Update the rows below by replacing "coordinate pair" with "point" and leave every other part of them unchanged.

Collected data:
↓

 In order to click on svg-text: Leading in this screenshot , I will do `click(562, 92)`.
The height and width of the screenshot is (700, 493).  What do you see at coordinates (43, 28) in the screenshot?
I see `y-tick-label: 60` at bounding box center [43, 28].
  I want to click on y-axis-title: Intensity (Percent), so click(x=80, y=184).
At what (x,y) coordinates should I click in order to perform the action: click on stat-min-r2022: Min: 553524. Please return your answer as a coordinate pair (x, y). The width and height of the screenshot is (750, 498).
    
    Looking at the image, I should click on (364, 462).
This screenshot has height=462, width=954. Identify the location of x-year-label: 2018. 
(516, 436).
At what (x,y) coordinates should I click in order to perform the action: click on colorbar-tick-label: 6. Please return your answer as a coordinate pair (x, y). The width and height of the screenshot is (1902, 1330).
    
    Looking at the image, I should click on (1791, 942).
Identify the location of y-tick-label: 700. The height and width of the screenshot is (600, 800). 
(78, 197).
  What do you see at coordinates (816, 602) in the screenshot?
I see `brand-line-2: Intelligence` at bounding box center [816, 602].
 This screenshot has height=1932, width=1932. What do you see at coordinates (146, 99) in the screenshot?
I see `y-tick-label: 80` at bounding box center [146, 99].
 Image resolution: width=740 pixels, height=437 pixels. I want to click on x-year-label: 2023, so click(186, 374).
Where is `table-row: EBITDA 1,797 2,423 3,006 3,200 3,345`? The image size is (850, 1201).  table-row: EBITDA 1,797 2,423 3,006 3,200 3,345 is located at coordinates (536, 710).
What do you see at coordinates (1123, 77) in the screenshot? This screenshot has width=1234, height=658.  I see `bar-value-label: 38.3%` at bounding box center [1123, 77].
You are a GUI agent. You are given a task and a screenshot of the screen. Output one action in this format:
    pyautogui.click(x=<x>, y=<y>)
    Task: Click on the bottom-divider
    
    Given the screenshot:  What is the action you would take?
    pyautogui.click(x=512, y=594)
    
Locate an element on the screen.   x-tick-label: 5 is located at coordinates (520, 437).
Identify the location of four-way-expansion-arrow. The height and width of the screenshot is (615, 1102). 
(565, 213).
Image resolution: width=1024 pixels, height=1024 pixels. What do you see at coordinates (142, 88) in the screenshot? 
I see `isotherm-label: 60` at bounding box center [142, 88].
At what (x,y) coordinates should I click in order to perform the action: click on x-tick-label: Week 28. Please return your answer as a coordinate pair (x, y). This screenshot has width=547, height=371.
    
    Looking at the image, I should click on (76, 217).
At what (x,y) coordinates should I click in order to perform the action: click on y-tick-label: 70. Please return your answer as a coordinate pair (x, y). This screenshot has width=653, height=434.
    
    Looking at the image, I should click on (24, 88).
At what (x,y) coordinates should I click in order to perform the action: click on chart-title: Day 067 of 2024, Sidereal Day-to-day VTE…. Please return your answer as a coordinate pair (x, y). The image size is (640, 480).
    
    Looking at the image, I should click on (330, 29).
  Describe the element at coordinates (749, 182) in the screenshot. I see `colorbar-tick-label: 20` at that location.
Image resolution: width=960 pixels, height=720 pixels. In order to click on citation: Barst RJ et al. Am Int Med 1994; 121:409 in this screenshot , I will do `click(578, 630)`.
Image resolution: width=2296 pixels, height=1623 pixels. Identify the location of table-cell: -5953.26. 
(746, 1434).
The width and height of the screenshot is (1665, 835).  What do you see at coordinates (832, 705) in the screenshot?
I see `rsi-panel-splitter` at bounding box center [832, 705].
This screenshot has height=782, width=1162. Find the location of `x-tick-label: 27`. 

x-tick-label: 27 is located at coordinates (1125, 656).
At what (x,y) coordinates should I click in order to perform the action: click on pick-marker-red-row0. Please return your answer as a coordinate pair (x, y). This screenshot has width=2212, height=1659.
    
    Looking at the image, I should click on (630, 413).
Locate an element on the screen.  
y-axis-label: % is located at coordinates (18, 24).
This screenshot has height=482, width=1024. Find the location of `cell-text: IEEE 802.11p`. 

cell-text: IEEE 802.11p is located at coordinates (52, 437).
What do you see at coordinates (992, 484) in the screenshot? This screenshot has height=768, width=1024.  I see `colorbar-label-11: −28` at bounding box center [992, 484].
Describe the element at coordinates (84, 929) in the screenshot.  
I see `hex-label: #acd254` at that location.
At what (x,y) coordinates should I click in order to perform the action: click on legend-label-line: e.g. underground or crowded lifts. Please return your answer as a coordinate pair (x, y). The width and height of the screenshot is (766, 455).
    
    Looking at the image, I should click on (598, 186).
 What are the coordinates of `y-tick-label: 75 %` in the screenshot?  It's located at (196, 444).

↑

### [RESPONSE AREA]
 In order to click on svg-text: Leading in this screenshot , I will do `click(562, 92)`.
The height and width of the screenshot is (700, 493).  What do you see at coordinates (43, 28) in the screenshot?
I see `y-tick-label: 60` at bounding box center [43, 28].
  I want to click on y-axis-title: Intensity (Percent), so click(x=80, y=184).
At what (x,y) coordinates should I click in order to perform the action: click on stat-min-r2022: Min: 553524. Please return your answer as a point (x, y). The width and height of the screenshot is (750, 498).
    
    Looking at the image, I should click on (364, 462).
This screenshot has height=462, width=954. Identify the location of x-year-label: 2018. 
(516, 436).
At what (x,y) coordinates should I click in order to perform the action: click on colorbar-tick-label: 6. Please return your answer as a point (x, y). The width and height of the screenshot is (1902, 1330).
    
    Looking at the image, I should click on (1791, 942).
Identify the location of y-tick-label: 700. The height and width of the screenshot is (600, 800). 
(78, 197).
  What do you see at coordinates (816, 602) in the screenshot?
I see `brand-line-2: Intelligence` at bounding box center [816, 602].
 This screenshot has height=1932, width=1932. What do you see at coordinates (146, 99) in the screenshot?
I see `y-tick-label: 80` at bounding box center [146, 99].
 Image resolution: width=740 pixels, height=437 pixels. I want to click on x-year-label: 2023, so click(186, 374).
Where is `table-row: EBITDA 1,797 2,423 3,006 3,200 3,345`? The image size is (850, 1201).  table-row: EBITDA 1,797 2,423 3,006 3,200 3,345 is located at coordinates (536, 710).
What do you see at coordinates (1123, 77) in the screenshot? This screenshot has width=1234, height=658.  I see `bar-value-label: 38.3%` at bounding box center [1123, 77].
You are a GUI agent. You are given a task and a screenshot of the screen. Output one action in this format:
    pyautogui.click(x=<x>, y=<y>)
    Task: Click on the bottom-divider
    
    Given the screenshot:  What is the action you would take?
    pyautogui.click(x=512, y=594)
    
Locate an element on the screen.   x-tick-label: 5 is located at coordinates (520, 437).
Identify the location of four-way-expansion-arrow. The height and width of the screenshot is (615, 1102). 
(565, 213).
Image resolution: width=1024 pixels, height=1024 pixels. What do you see at coordinates (142, 88) in the screenshot? 
I see `isotherm-label: 60` at bounding box center [142, 88].
At what (x,y) coordinates should I click in order to perform the action: click on x-tick-label: Week 28. Please return your answer as a point (x, y). This screenshot has width=547, height=371.
    
    Looking at the image, I should click on (76, 217).
At what (x,y) coordinates should I click in order to perform the action: click on y-tick-label: 70. Please return your answer as a point (x, y). This screenshot has width=653, height=434.
    
    Looking at the image, I should click on (24, 88).
At what (x,y) coordinates should I click in order to perform the action: click on chart-title: Day 067 of 2024, Sidereal Day-to-day VTE…. Please return your answer as a point (x, y). The image size is (640, 480).
    
    Looking at the image, I should click on (330, 29).
  Describe the element at coordinates (749, 182) in the screenshot. I see `colorbar-tick-label: 20` at that location.
Image resolution: width=960 pixels, height=720 pixels. In order to click on citation: Barst RJ et al. Am Int Med 1994; 121:409 in this screenshot , I will do `click(578, 630)`.
Image resolution: width=2296 pixels, height=1623 pixels. Identify the location of table-cell: -5953.26. 
(746, 1434).
The width and height of the screenshot is (1665, 835).  What do you see at coordinates (832, 705) in the screenshot?
I see `rsi-panel-splitter` at bounding box center [832, 705].
This screenshot has height=782, width=1162. Find the location of `x-tick-label: 27`. 

x-tick-label: 27 is located at coordinates (1125, 656).
At what (x,y) coordinates should I click in order to perform the action: click on pick-marker-red-row0. Please return your answer as a point (x, y). This screenshot has width=2212, height=1659.
    
    Looking at the image, I should click on (630, 413).
Locate an element on the screen.  
y-axis-label: % is located at coordinates (18, 24).
This screenshot has height=482, width=1024. Find the location of `cell-text: IEEE 802.11p`. 

cell-text: IEEE 802.11p is located at coordinates (52, 437).
What do you see at coordinates (992, 484) in the screenshot? This screenshot has height=768, width=1024.  I see `colorbar-label-11: −28` at bounding box center [992, 484].
Describe the element at coordinates (84, 929) in the screenshot.  
I see `hex-label: #acd254` at that location.
At what (x,y) coordinates should I click in order to perform the action: click on legend-label-line: e.g. underground or crowded lifts. Please return your answer as a point (x, y). The width and height of the screenshot is (766, 455).
    
    Looking at the image, I should click on (598, 186).
 What are the coordinates of `y-tick-label: 75 %` in the screenshot?  It's located at (196, 444).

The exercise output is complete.